## [Document excerpt]
______

Noting that the more popular alternate title for this Damon Knight story is “Strangers in Paradise,” which ISFDB insists on. That’s fine but Knight himself preferred “on,” the way it shows up in the Masters of Darkness anthology edited by Dennis Etchison. In this anthology, Etchison gave writers free rein to pick one of their stories they felt never got the attention it deserved. As anthologies go, the results are perhaps predictably more on the dismal side, suggesting once again that writers may have little perspective on their own work. I mean, some of them are self-acknowledged trunk stories. Knight’s story is not bad as far as it goes, at least until the weak and cliched resolution. It’s the kind of story that doesn’t easily lend itself to a good resolution, but I think Knight could have done better. Another problem—though not as bad as I’ve seen it—is the attempt by the genre writer to do literary. The baggage around literary pretensions that can emerge is often terribly embarrassing. But that element is also at the heart of this story, making it difficult to write around. It’s about a literary scholar traveling to the planet Paradise to study the work of a poet who emigrated there. Quite an interesting place—there’s lots of SF stuff about the planet and space travel to get there that I enjoyed. And the mystery of the poet is also a very good element here. In the last 10 years of her life, we are told, she “went silent.” The story is an object lesson in the tragic foolishness of humans and their attempts, nearly as foolish, to learn lessons from experience. I mean, it’s all very easy and cynical, I know, but I’m feeling pretty glum myself about our prospects at the moment, so I shouldn’t fault Knight for taking the easy way out. What we’re talking about here is something along the lines of Charlton Heston pounding the sand at the end of Planet of the Apes, beholding the ruin of the Statue of Liberty. “Strangers on Paradise” is not quite as obvious—what could be?—but it’s pretty obvious. Still, it’s good enough that I’m thinking I’d like to read more of Knight down the road.

______

## [Goals]
1. According to the Damon Knight story review, who edited the Masters of Darkness anthology?
2. Translate this sentence from the Damon Knight story review into Spanish: "In this anthology, Etchison gave writers free rein to pick one of their stories they felt never got the attention it deserved."

## [Dataset excerpt]
______

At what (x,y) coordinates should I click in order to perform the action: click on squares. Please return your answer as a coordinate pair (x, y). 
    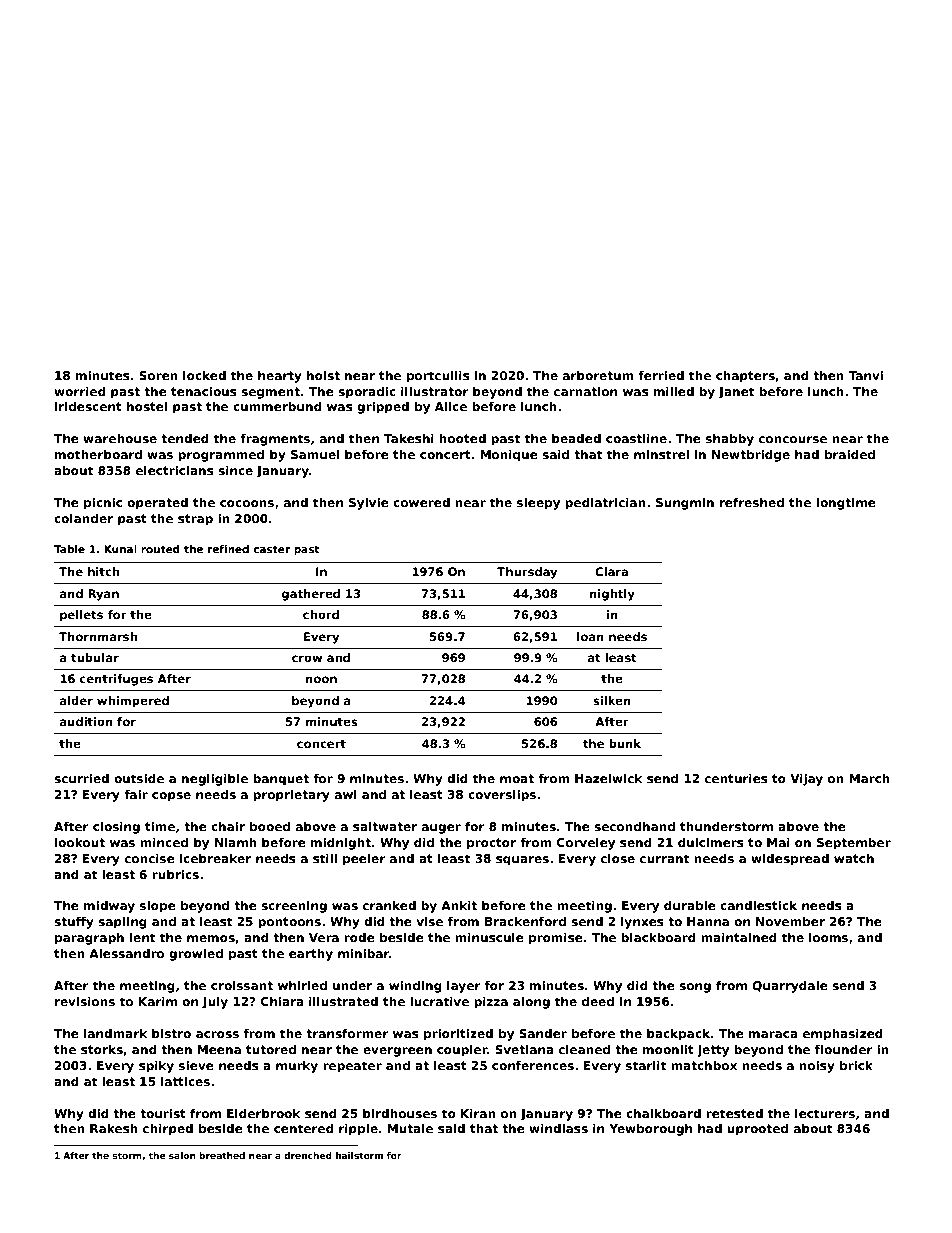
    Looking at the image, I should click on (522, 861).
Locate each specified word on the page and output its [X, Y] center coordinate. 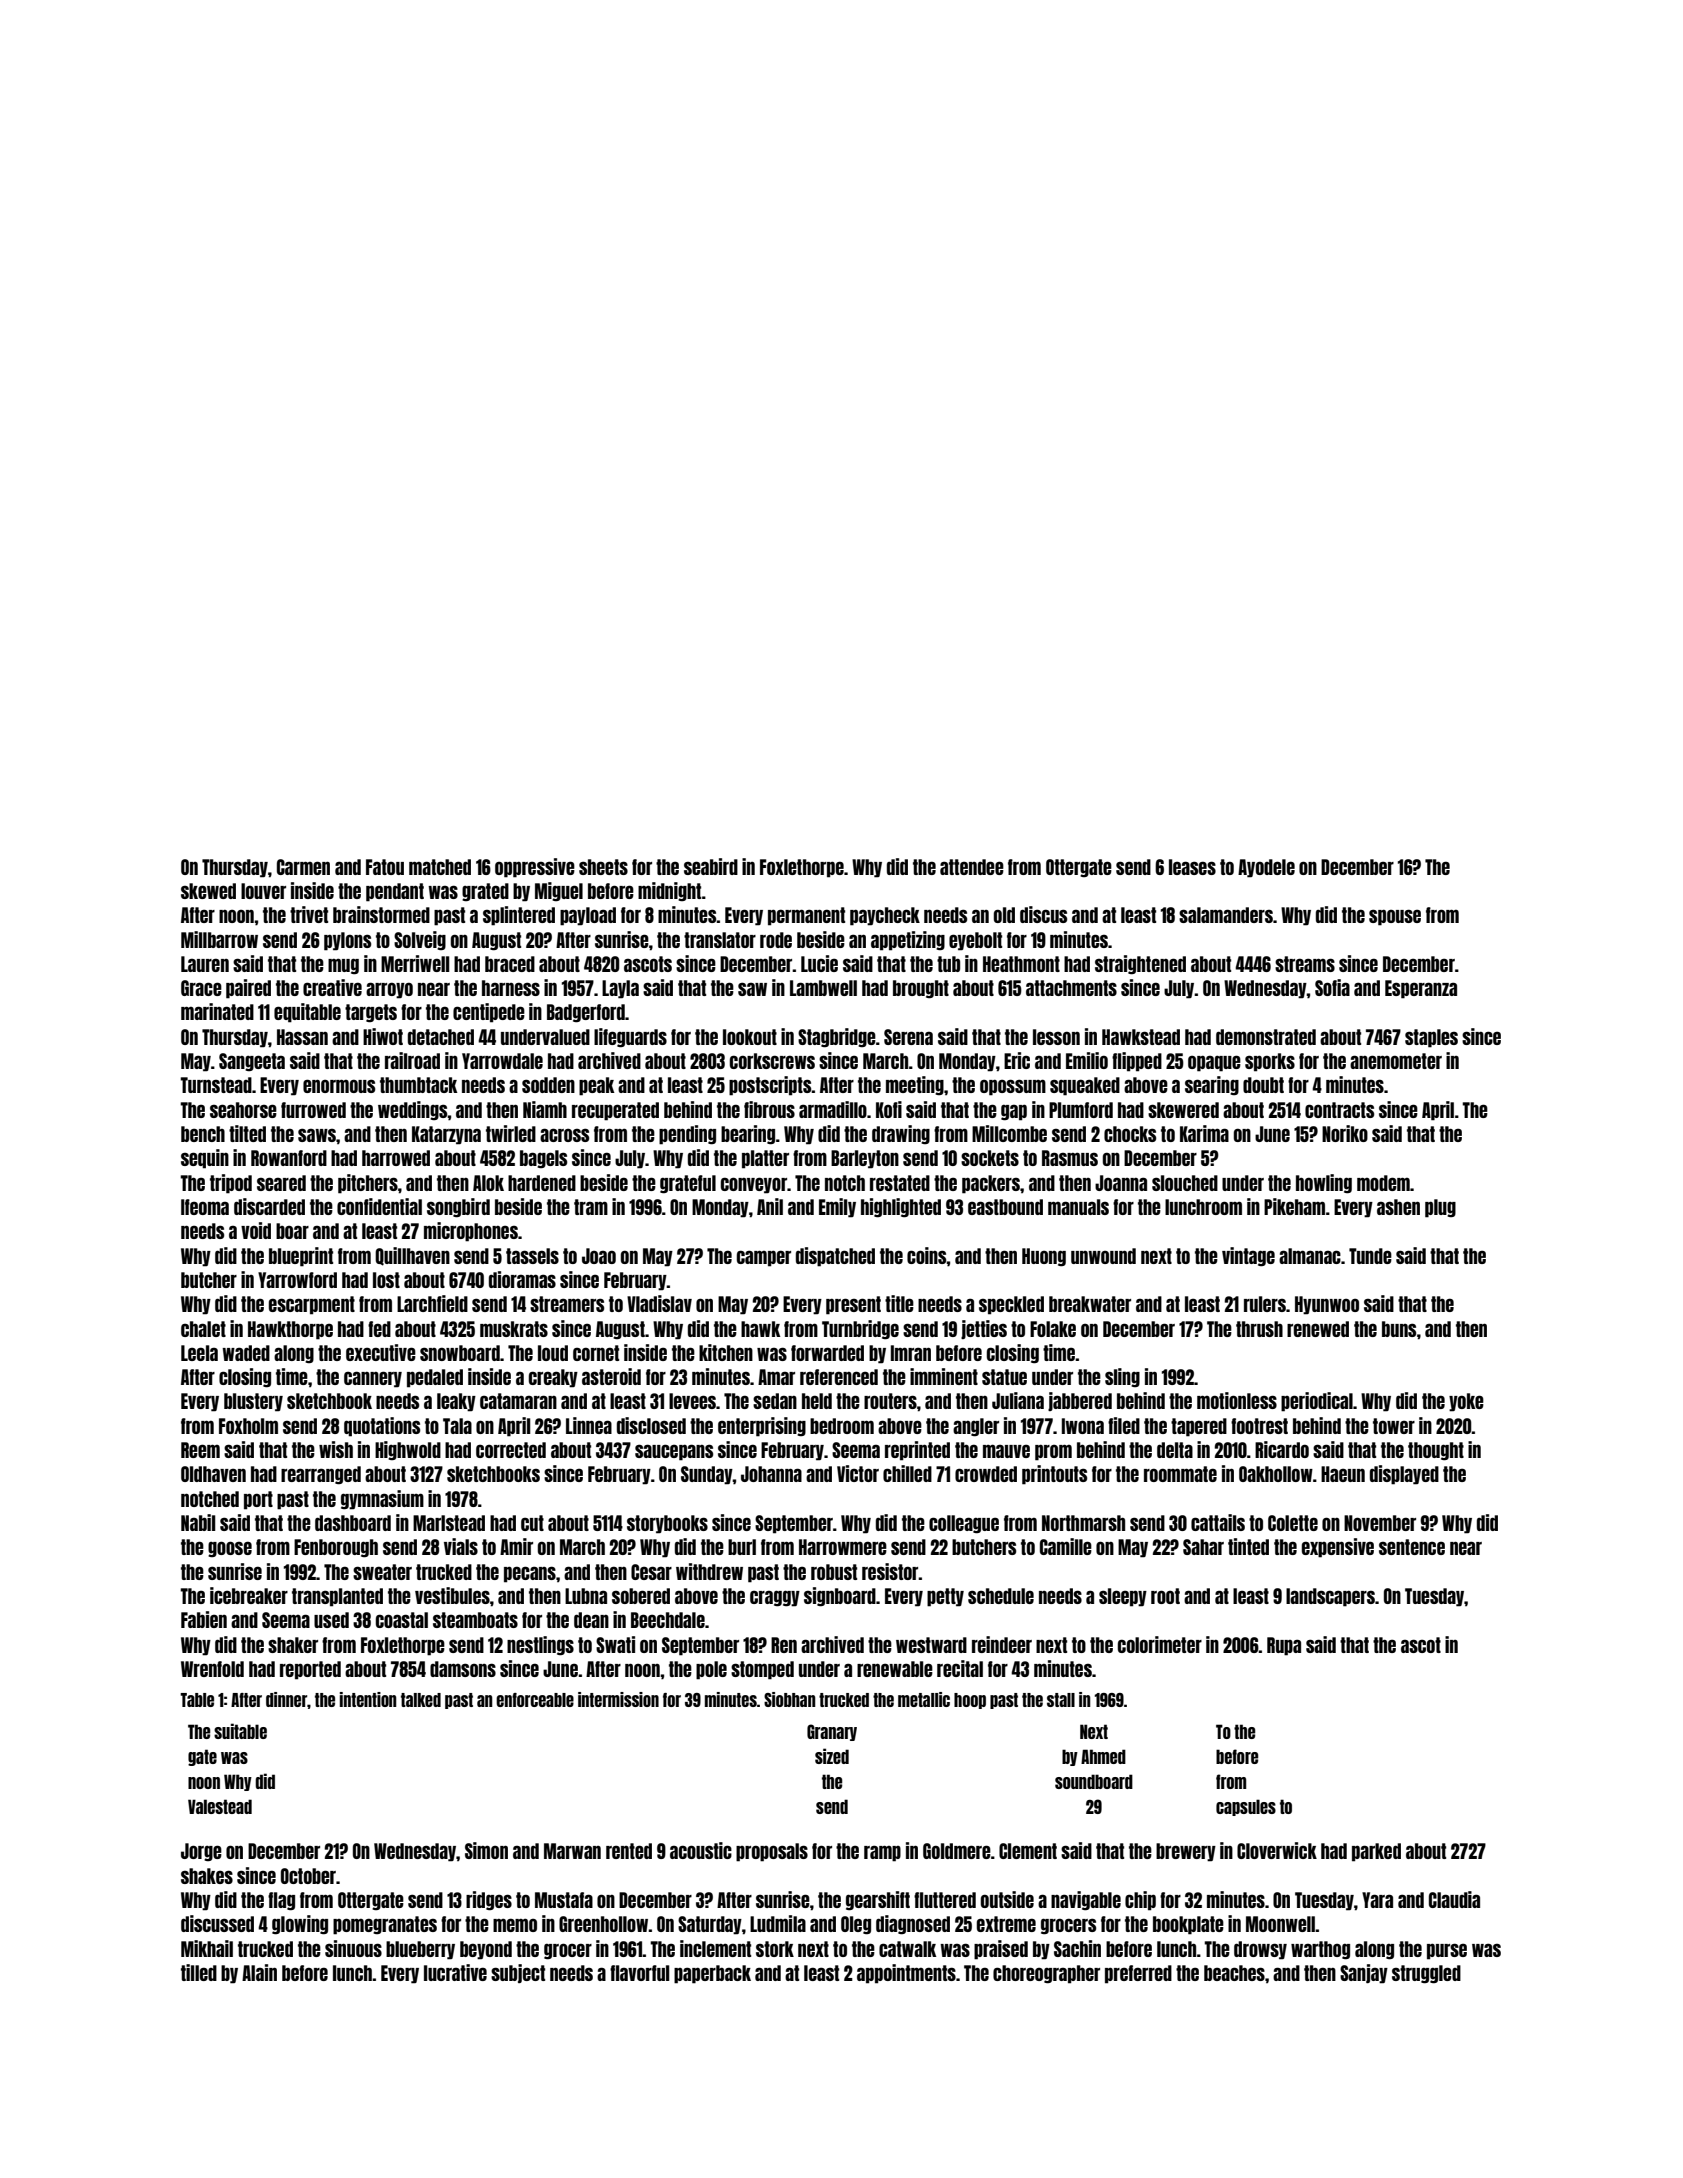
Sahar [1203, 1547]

______

## [List of solutions]
1. Dennis Etchison

2. En esta antología, Etchison dio a los escritores total libertad para elegir uno de sus relatos que, en su opinión, nunca recibió la atención que merecía.